Public Attitudes about S&T in General

Most Americans continue to say that the benefits of science outweigh the potential harms and that the federal government should fund research that “advances the frontiers of knowledge.”

  • As in past years, about 4 in 10 Americans said the government was spending “too little on research.” In 2012, about half of respondents said government spending on scientific research was “about right,” and about 1 in 10 said there was too much research spending.
  • Americans are most likely to say that education has remained the area in which the government spends too little money. Majorities have also consistently said that they believe health, “alternative energy,” and environmental improvement and protection receive too little funding. The only area in which majorities say government spends “too much” is on “assistance to other countries.”
Americans are more likely to have a “great deal of confidence” in leaders of both the scientific community and the medical community than in leaders of any group except the military.
  • The scientific and medical communities are also among the most highly regarded groups in most other countries surveyed.
Americans hold positive views about both scientists and engineers. Attitudes are similar to those expressed about scientists in 1983 and 2001.
  • Less than half of Americans say they have an “excellent” or “good” understanding of what scientists and engineers do at work.

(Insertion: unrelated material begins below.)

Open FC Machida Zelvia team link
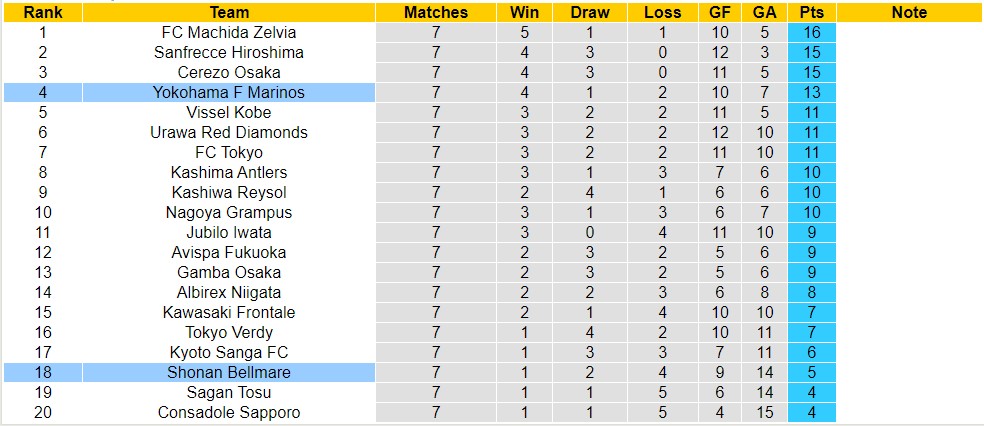This screenshot has width=984, height=426. [x=229, y=32]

Americans say they have a better understanding of engineers’ work than scientists’ work.
  • Many Americans say they think that “scientific work” and “engineering work” are “dangerous,” although scientific work is seen as more dangerous than engineering work.
  • Most Americans see scientists and engineers as “dedicated people who work for the good of humanity.”
Americans see many traditional research fields, as well as a range of applied fields, as “scientific.”
  • Only about half of Americans see the social science fields of economics and sociology as scientific. More Americans see applied activities such as computer programming, farming, and firefighting as scientific.

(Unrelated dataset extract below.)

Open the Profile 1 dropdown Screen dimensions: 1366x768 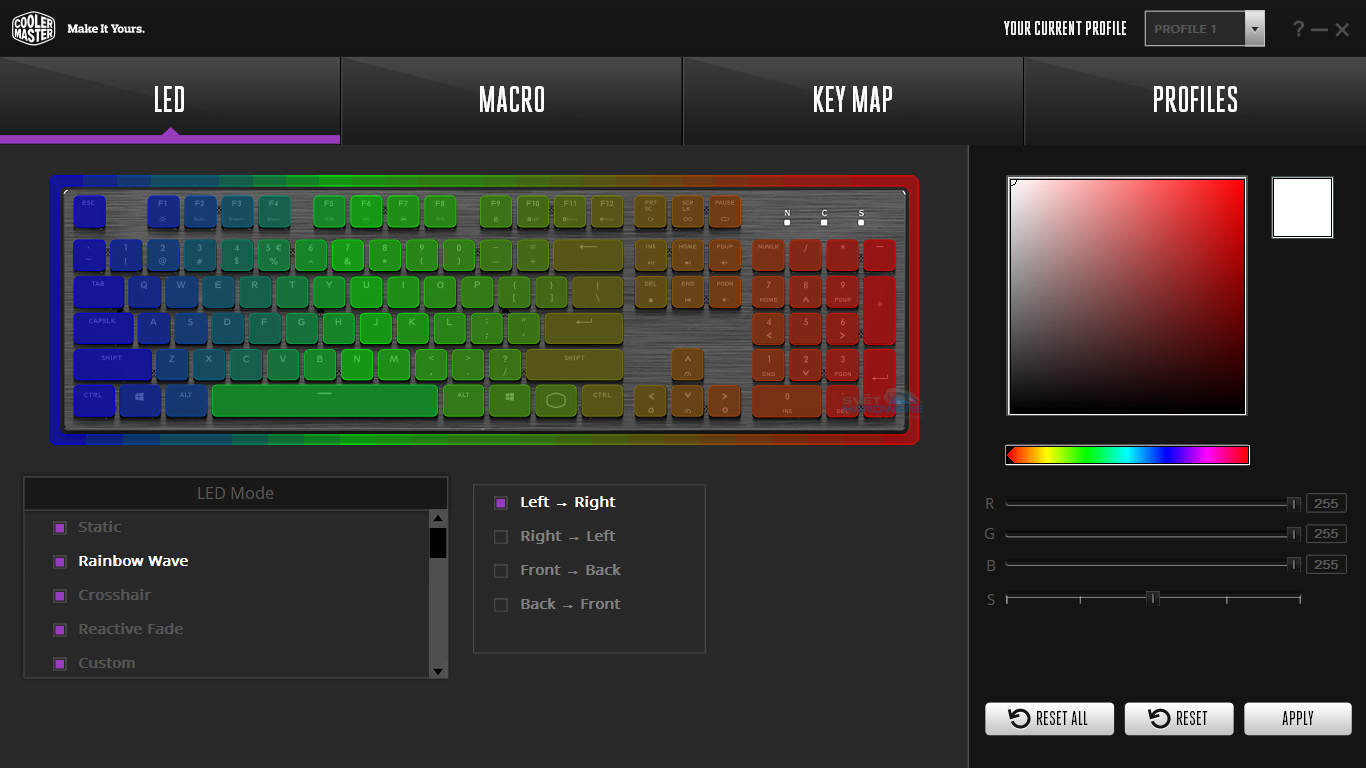(x=1255, y=29)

Public Attitudes about Specific S&T-Related Issues

Americans are about as concerned about the overall environment as respondents in many other developed countries.

  • In 2010, about one-third of Americans said they worried about “the quality of the environment.” Responses to this question have been similar in recent years.
Americans remain divided on views about climate change and hold views that are different from those of citizens of other countries.
  • A majority of Americans worried “a great deal” or a “fair amount” about climate change in 2013.
  • About 3 in 10 Americans say that “dealing with global warming” should be a priority for the president and Congress. In recent years, dealing with climate issues has been near the bottom of Americans’ list of potential priorities.
  • Many of the other countries surveyed show more concern than the United States about climate change.
  • Americans are more likely than residents of other countries to say they believe that any apparent change in temperatures is the result of natural rather than man-made causes.
Americans’ support for oil and nuclear energy has rebounded or stabilized following declines associated with major accidents.
  • About two-thirds of Americans supported “allowing more offshore oil and gas drilling” in 2012. Less than half of Americans supported drilling in a survey conducted in 2010, shortly after the Deepwater Horizon oil spill in the Gulf of Mexico.
  • Most Americans continue to express support for nuclear energy as “one of the ways to provide electricity,” although support remains lower than before the 2011 nuclear accident in Fukushima, Japan.
  • Americans are more supportive of nuclear energy than residents of most other countries.
Americans are less concerned about “modifying the genes of certain crops” than residents of most other countries surveyed, although most still see potential danger.
  • In 2010, about one-quarter of U.S. respondents said that modification could be “very” or “extremely dangerous.” Belgium was the only country where residents saw less danger.
Most Americans see using stem cells from human embryos in medical research as “morally acceptable.”
  • In 2013, 6 in 10 of Americans saw using stem cells from human embryos as acceptable. This percentage has stayed relatively stable since 2005.